*ACTIVITY:*
An exact copy of the entries, with every picture omitted, is what is needed here.

*Stored entries:*
# # # # # # #

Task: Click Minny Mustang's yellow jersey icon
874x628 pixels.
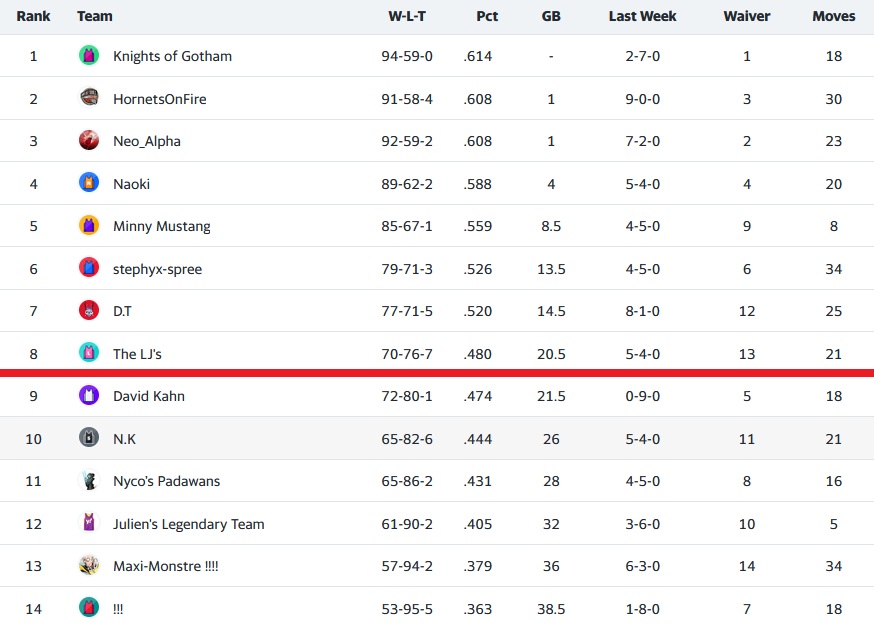Action: (x=89, y=226)
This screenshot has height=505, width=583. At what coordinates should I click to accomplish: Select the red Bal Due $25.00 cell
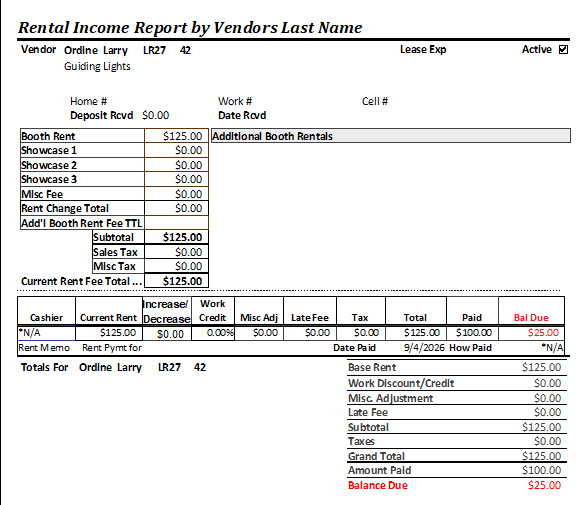531,333
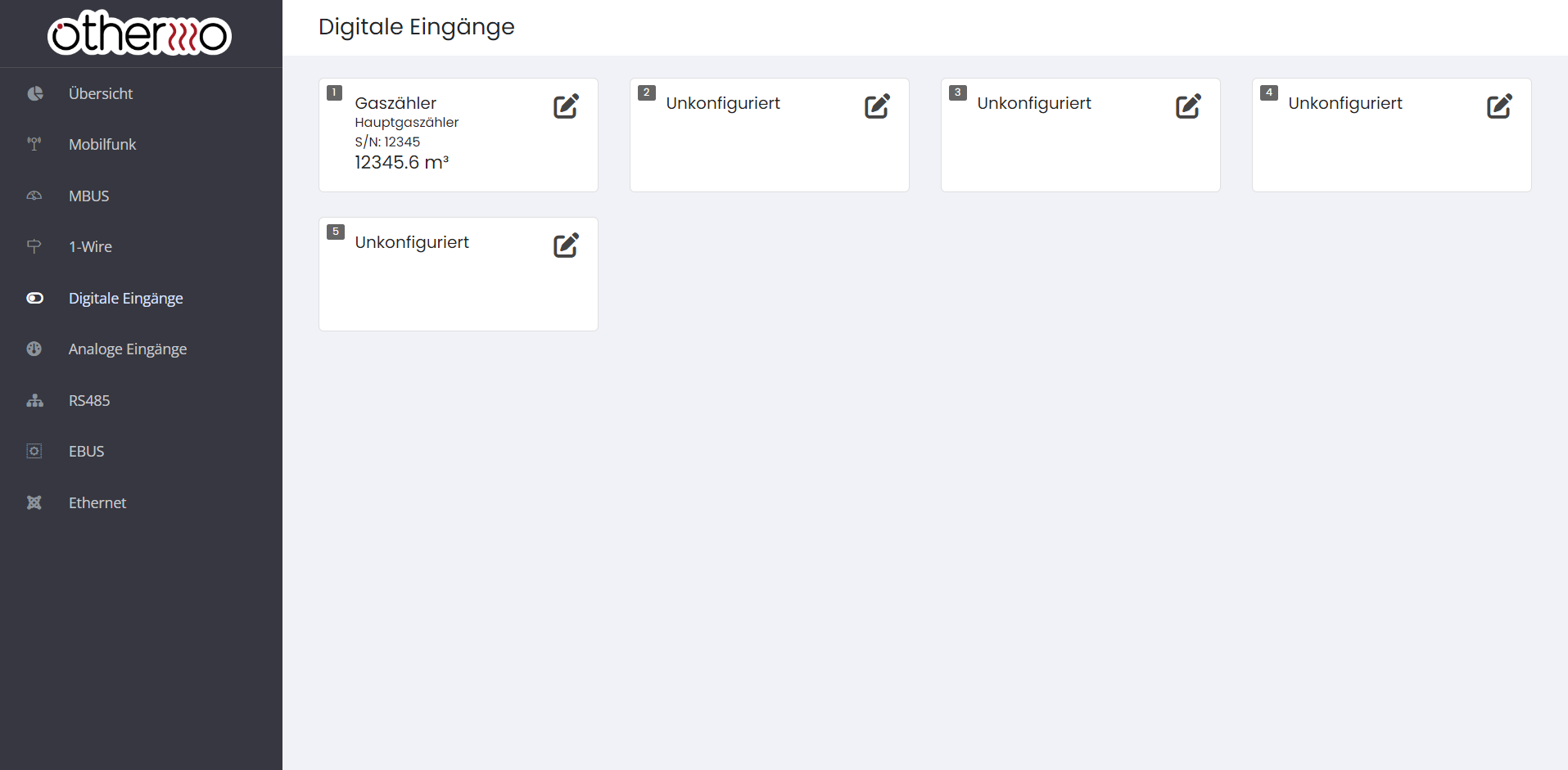Edit the Gaszähler input card
The height and width of the screenshot is (770, 1568).
[566, 106]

# # # # # # #

*RESPONSE AREA:*
Task: Click Minny Mustang's yellow jersey icon
874x628 pixels.
Action: (x=89, y=226)
This screenshot has height=505, width=583. At what coordinates should I click to accomplish: Select the red Bal Due $25.00 cell
531,333
Edit the Gaszähler input card
The height and width of the screenshot is (770, 1568).
[566, 106]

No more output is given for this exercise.